O mesmo acontece com a nossa estratégia de fundraising e de assinaturas. A nossa companhia não tem o seu próprio espaço, por isso colaboramos com vários teatros. O que significa que podemos essencialmente oferecer aos nossos patrocinadores uma vista sobre a vida da companhia, em vez de, por exemplo, descontos no parque de estacionamento. Mas, para termos uma estrutura sustentável, quando optamos por uma forma ou evento para envolver os nossos futuros mecenas, precisamos de ver com atenção quem somos como companhia, mantendo-nos verdadeiros, honestos e livres. Se a companhia nunca quis organizar uma festa de ano novo, mas se existe, por outro lado, uma bonita tradição de nos juntarmos no 2 de Janeiro, é importante usarmos este evento para fundraising. Em alguns casos, vamos fazer picnics no parque com coreografias site-specific, em vez de organizarmos jantares formais, porque é isto o que somos; uma colecção de sacos criada por um designer de moda sobre uma peça, em vez de lápis ou ímans com logos como merchandising; porque é esta a nossa maneira.
Estamos, claro, a meio do processo, mas explorarmos juntos
a identidade da companhia e encontrarmos ferramentas de gestão para estes
elementos é, de alguma forma, uma actividade a longo prazo de construção de
equipa, e também um desafio fantástico. Neste caso, a construção de uma
estratégia de gestão é, realmente, um processo criativo – paralelo ao
artístico. E quando tudo se compõe, quando a estratégia de gestão está
sincronizada com a área artística e as duas encontram mutuamente a inspiração,
quando está certo… não mais, nem menos do que precisamos… é a isso que
chamamos… sabem… “juste”.
Dóra Juhász é Gestora Artística da Compagnie Pál Frenák em
Budapeste, Hungria.
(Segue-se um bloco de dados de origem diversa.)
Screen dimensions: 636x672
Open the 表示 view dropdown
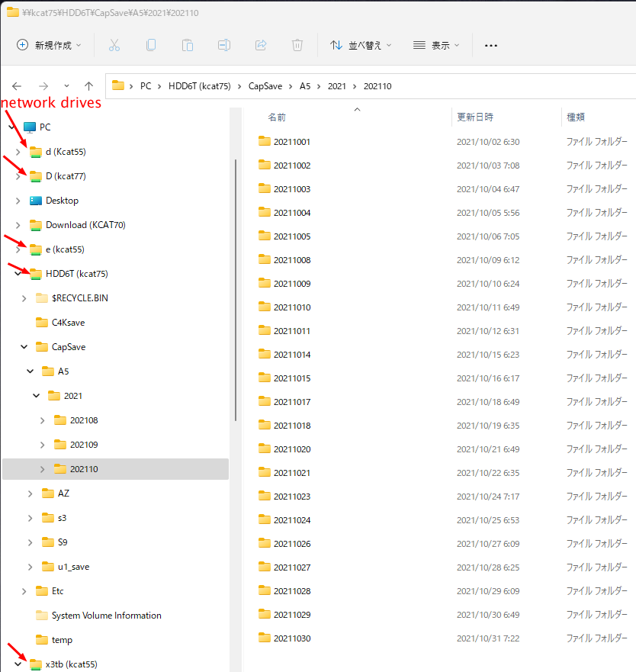436,45
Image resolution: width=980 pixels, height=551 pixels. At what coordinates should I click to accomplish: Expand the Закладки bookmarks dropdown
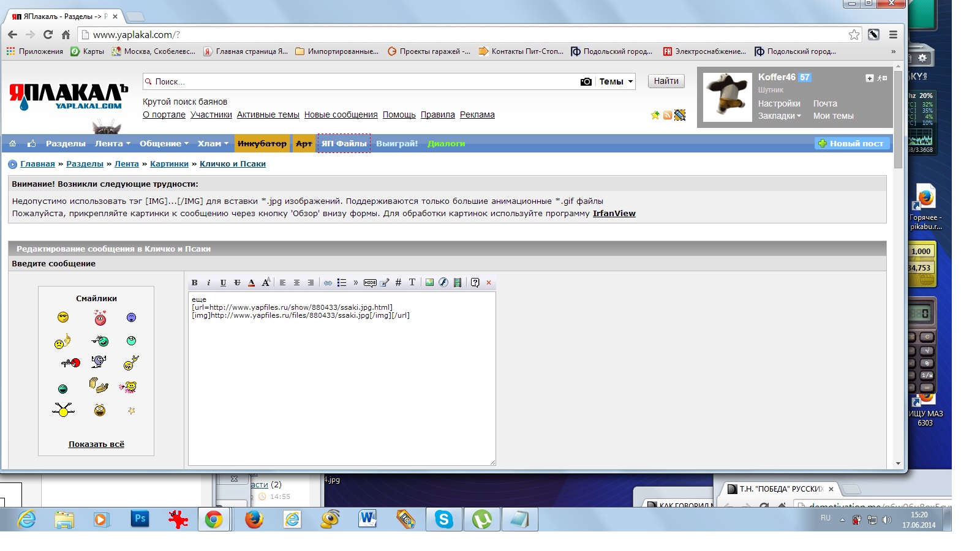[779, 116]
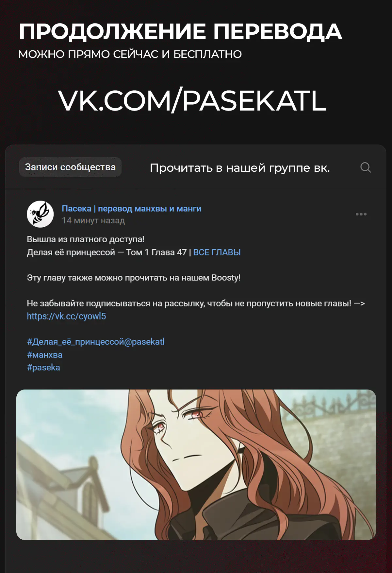Click the search magnifier icon
Image resolution: width=392 pixels, height=573 pixels.
(366, 167)
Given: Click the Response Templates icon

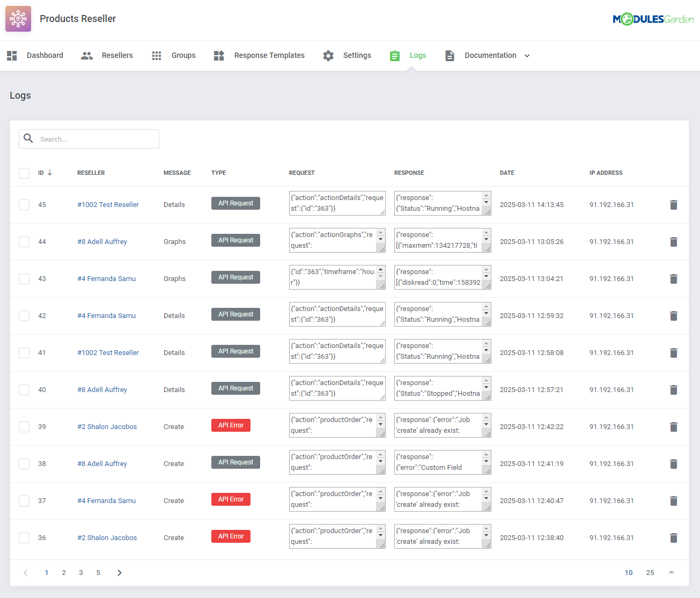Looking at the screenshot, I should click(x=219, y=55).
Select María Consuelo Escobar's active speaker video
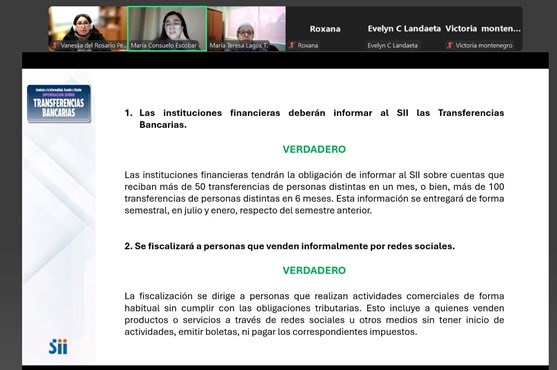 pyautogui.click(x=167, y=29)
Coordena o planeamento estratégico, as relações internacionais,
o branding, as digressões, o desenvolvimento de públicos, os patrocínios e o fundraising.
Entre 2006 e 2012, foi Responsável de Imprensa e Comunicação para a Casa Trafó
de Arte Contemporânea (Budapeste). É membro da Associação Húngara de Críticos de
Teatro e dá regularmente palestras e participa em conferências em todo o mundo.